◆ **Uit te voeren taak**
Schrijf de regels uit de gegevens hieronder letterlijk over, beginnend bij de regel met "This screenshot has height=820, width=1456." en eindigend bij het einde van de gegevens, beide inbegrepen. Laat de afbeeldingen weg.

(Rijen uit de dataset)
━━━━

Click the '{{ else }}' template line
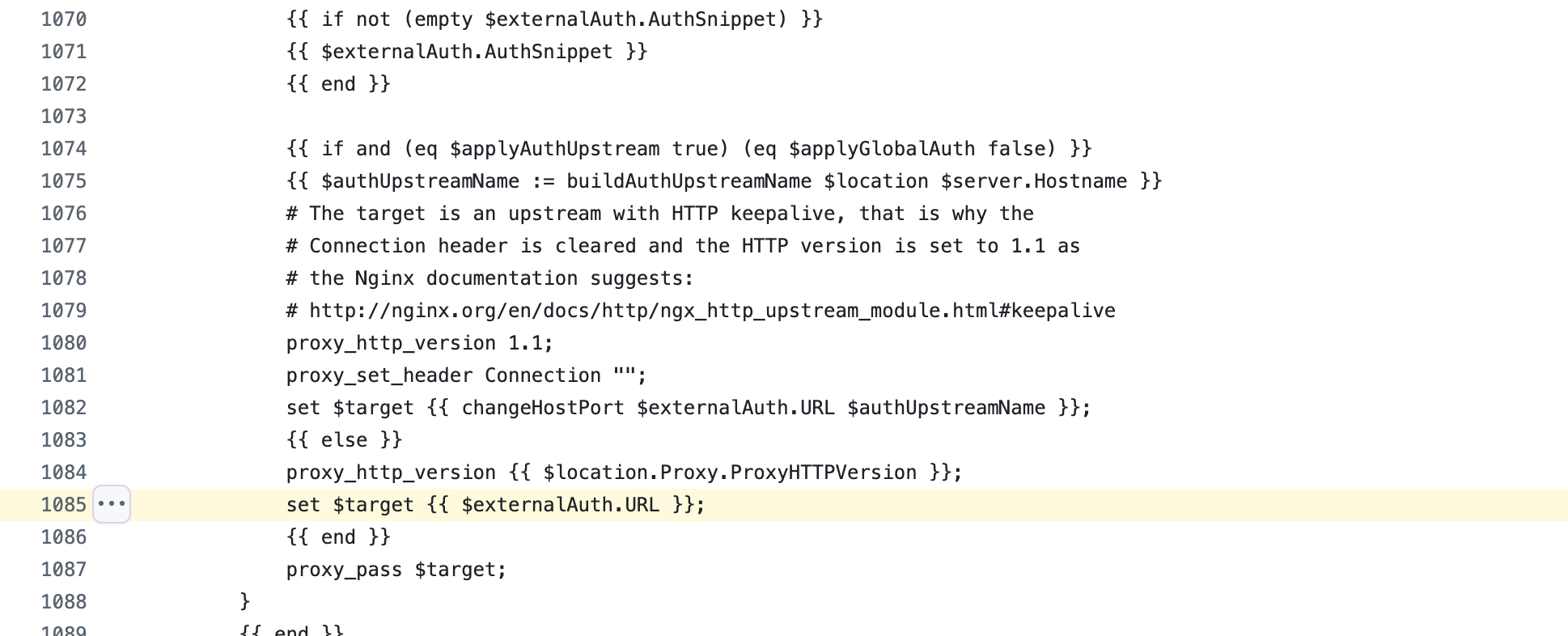Image resolution: width=1568 pixels, height=636 pixels. point(344,440)
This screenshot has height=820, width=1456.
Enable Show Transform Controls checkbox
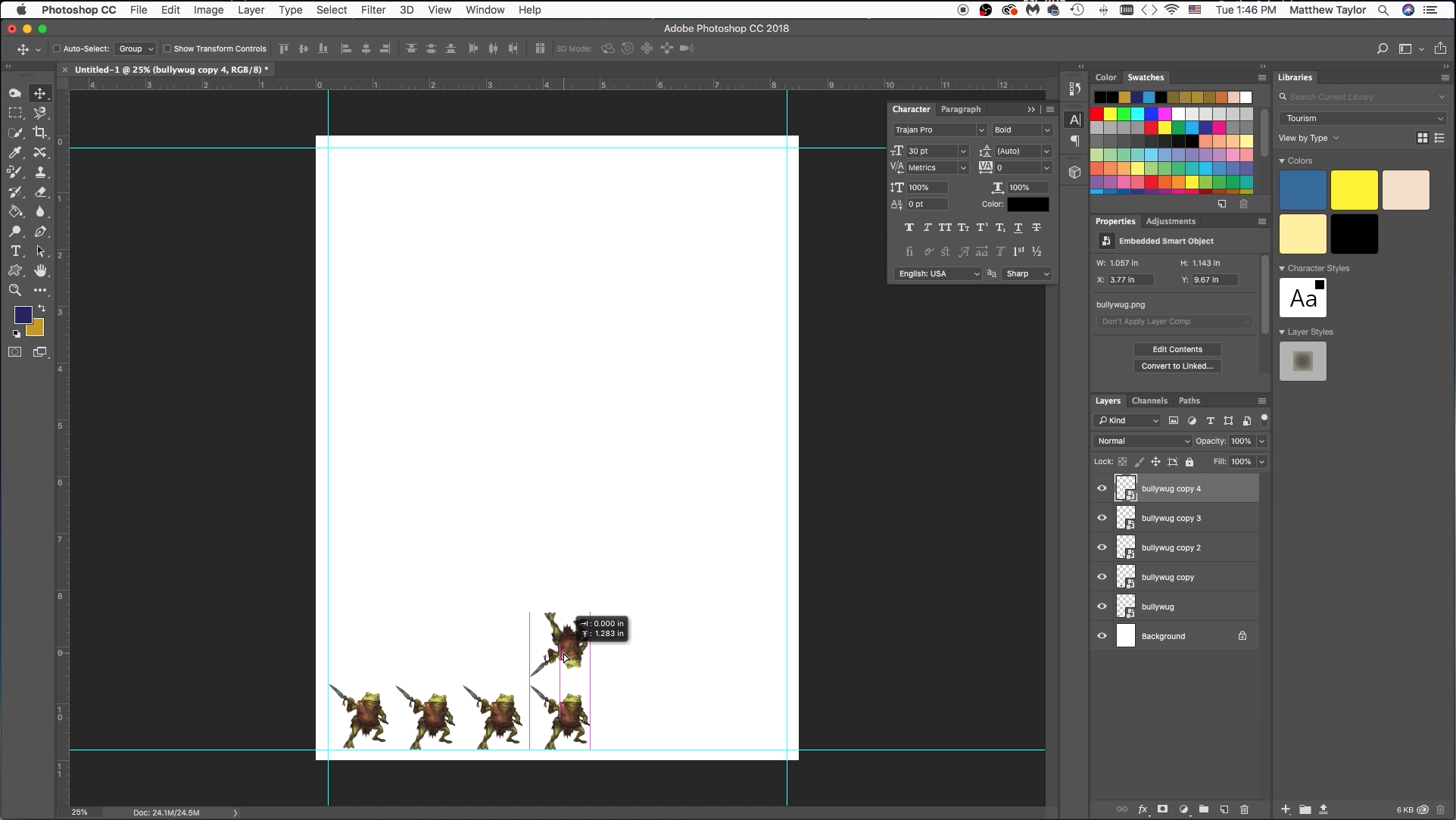167,48
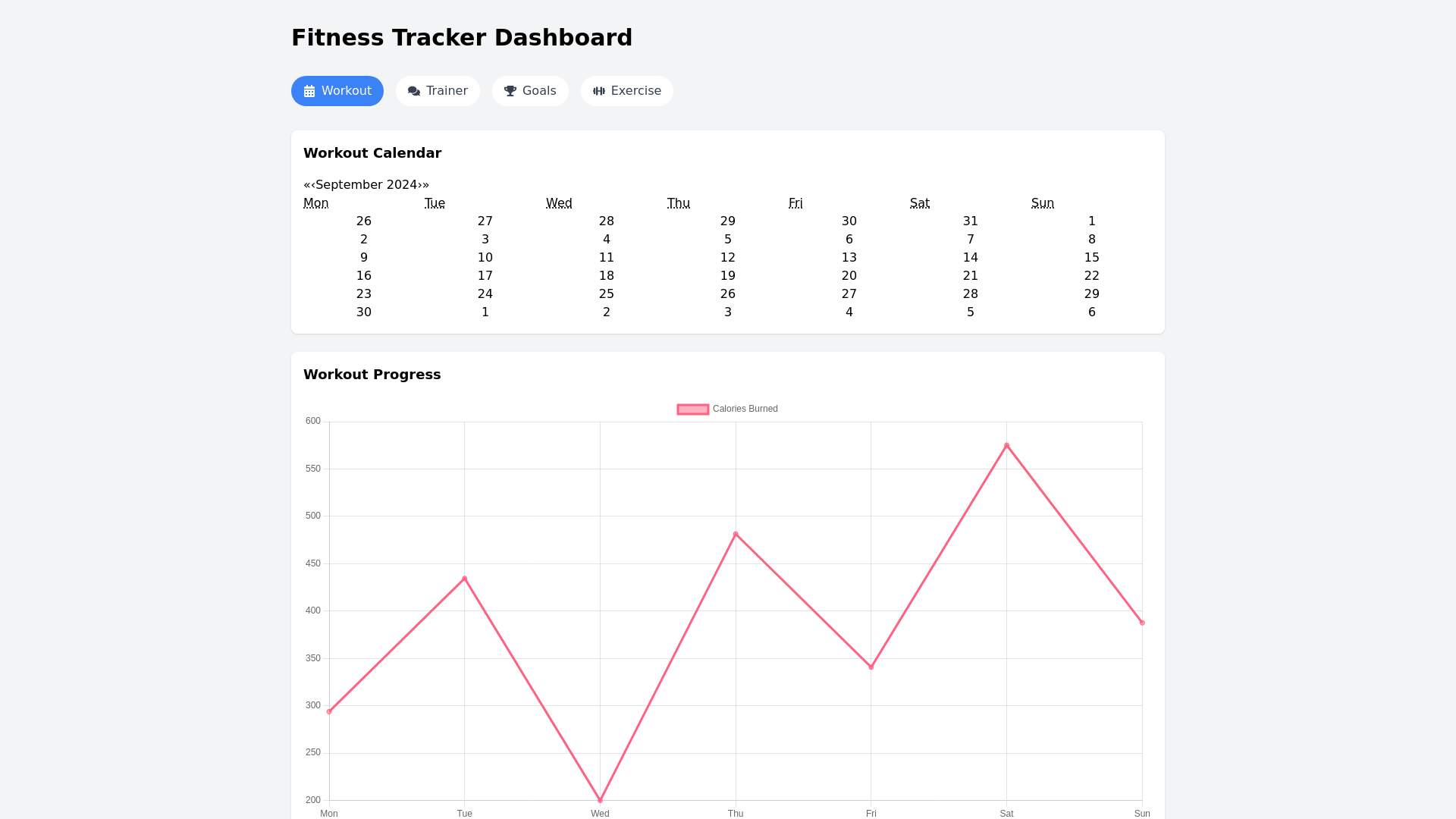The image size is (1456, 819).
Task: Select September 12 in the calendar
Action: click(728, 258)
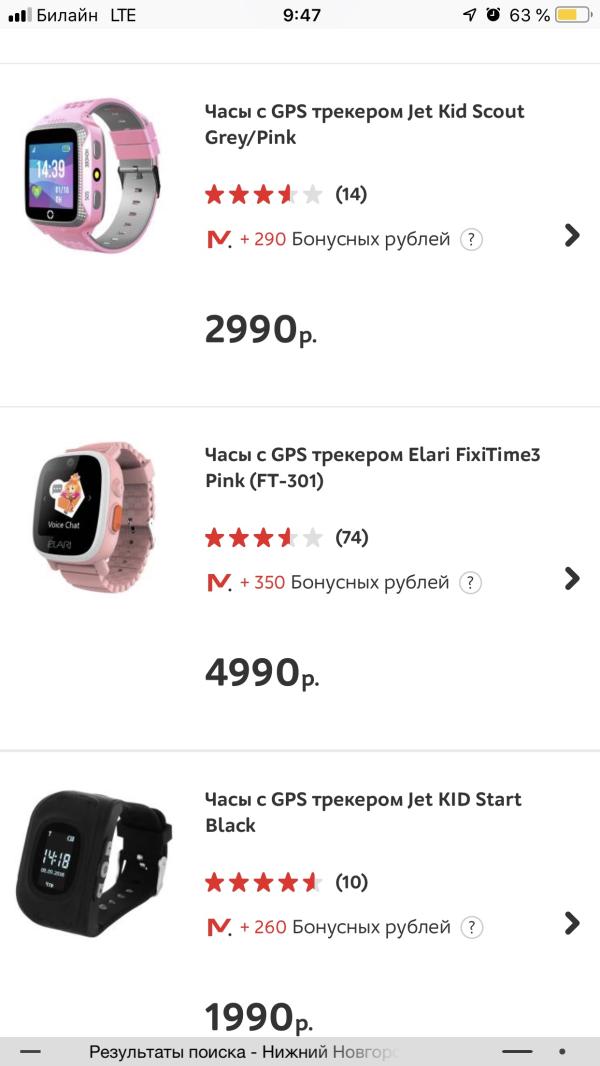Tap help icon next to 350 bonus rubles
The height and width of the screenshot is (1066, 600).
pos(471,583)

━━━━

◆ **Volledig antwoord**
This screenshot has height=820, width=1456.
Enable Show Transform Controls checkbox
167,48
The image size is (1456, 819).
Task: Select September 12 in the calendar
Action: click(728, 258)
Tap help icon next to 350 bonus rubles
The height and width of the screenshot is (1066, 600).
pos(471,583)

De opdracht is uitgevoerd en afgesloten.